Rechtsprechung

Entfallen der Einigungsgebühr bei Abschluss eines Vergleichs mit bedingter Leistungspflicht

 

Leitsatz:

Eine Einigungsgebühr entsteht bei Abschluss eines Vergleichs unter der Bedingung, dass für den Fall der Leistung des Unterhaltsrückstandes innerhalb der vereinbarten Frist (zeitweilig) von der Geltendmachung eines höheren Unterhaltsanspruchs abgesehen wird, auch beim Ausbleiben des Bedingungseintritts.

Gründe:

Die nach §§ 104 Abs. 3, 567 ff. ZPO, 113 Abs. 1 FamFG zulässige sofortige Beschwerde der Antragsgegner hat in der Sache Erfolg.

Die Rechtspflegerin hat zu Unrecht die beantragte Festsetzung einer Einigungsgebühr abgelehnt. Der Vergleich vom 26. Mai 2016 ist unter der Bedingung geschlossen worden, dass der Antragsteller/Beschwerdegegner seine unter Ziffer 1. und 2. des Vergleichs vereinbarte Zahlungsverpflichtung betreffend den (rückständigen) Kindesunterhaltes ordnungsgemäß erfüllt. Für den Fall der ordnungsgemäßen Erfüllung haben die Antragsgegner bzw. die gesetzliche Vertreterin ihrerseits erklärt, auf höheren Kindesunterhalt bis einschließlich 31. Dezember 2016 und die darüber hinausgehenden Rechte aus der notariellen Urkunde vom 7. November 2012 zu verzichten. Es handelt sich danach um eine auflösende Bedingung im Sinne des § 158 Abs. 2 BGB. Ob die gesetzte Bedingung eine aufschiebende oder eine auflösende sein soll, steht in der Entscheidung dessen, der das bedingte Rechtsgeschäft vornimmt. Es besteht nach keine Rechtsvermutung und auch keine Auslegungsregel zugunsten einer der beiden Arten (siehe Herrler in: Staudinger, BGB, Bearbeitung 2015, § 158 RdNr 4). Die Gegenmeinung (Armbrüster in: Erman, BGB, 15. Aufl., § 158 RdNr.1), die davon ausgeht, dass im Zweifel wegen der geringeren Bindungswirkung eine aufschiebende Bedingung anzunehmen sei, ist nur für die ausdrücklich geregelten Fälle der §§ 449, 454 BGB zutreffend. Letztlich kann hier aber dahinstehen, welcher Ansicht der Vorzug zu geben ist. Unter Würdigung der in der vorliegenden Sache gegebenen Umstände ist von einer auflösenden Bedingung auszugehen. Nach dem Willen der Beteiligten sollten die sich aus dem Vergleich ergebenden Rechtswirkungen hinsichtlich der Höhe des vom Antragsgegner geschuldeten Unterhalts unmittelbar und nicht erst künftig, das heißt bei ordnungsgemäßer Erfüllung der Zahlungen durch den Antragsgegner, eintreten. Die von den Beteiligten getroffene Vereinbarung entspricht der Sache nach einer Verfallsklausel in einem Vergleich, in der der Verzicht auf einen Teil der unter der Bedingung pünktlicher Erbringung der versprochenen Teilleistungen vereinbart wird. In derartigen Verfallsklauseln ist in der Regel eine auflösende Bedingung im Sinne des § 158 Abs. 2 BGB zu sehen (siehe BGH, Urteil vom 19. Dezember 1979 – VIII ZR 46/79 – NJW 1980, 1043; BGH, Urteil vom 8. Juli 1981 – VIII ZR 247/80 – NJW 1981, 2686; Westermann in: Münchener Kommentar, BGB, 8. Aufl., § 158 RdNr. 12).

------------------------

### AUFGABE
Gib bitte einen Abschnitt aus dem Text zur Einigungsgebühr wörtlich aus. Setze bei den Worten „Rechtsprechung“ ein und ende nach „der Sache Erfolg.“.

### BEREITGESTELLTES MATERIAL
------------------------

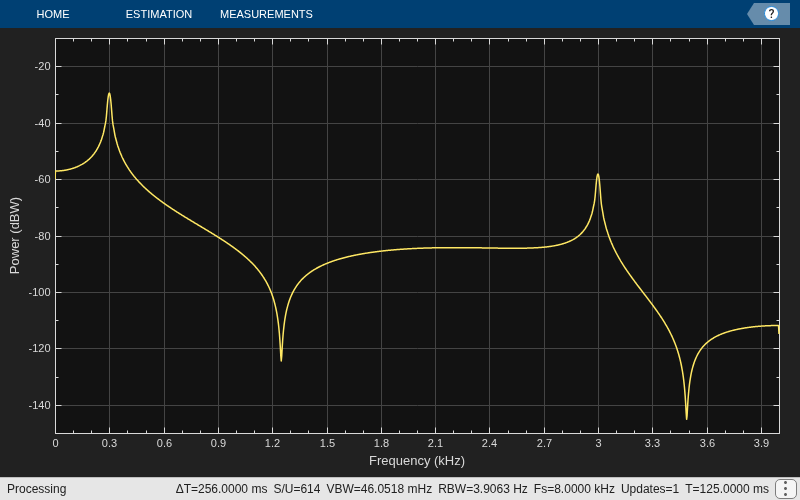Select the S/U=614 status indicator
This screenshot has height=500, width=800.
tap(297, 489)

------------------------

### VOLLSTÄNDIGE ANTWORT
Rechtsprechung

Entfallen der Einigungsgebühr bei Abschluss eines Vergleichs mit bedingter Leistungspflicht

 

Leitsatz:

Eine Einigungsgebühr entsteht bei Abschluss eines Vergleichs unter der Bedingung, dass für den Fall der Leistung des Unterhaltsrückstandes innerhalb der vereinbarten Frist (zeitweilig) von der Geltendmachung eines höheren Unterhaltsanspruchs abgesehen wird, auch beim Ausbleiben des Bedingungseintritts.

Gründe:

Die nach §§ 104 Abs. 3, 567 ff. ZPO, 113 Abs. 1 FamFG zulässige sofortige Beschwerde der Antragsgegner hat in der Sache Erfolg.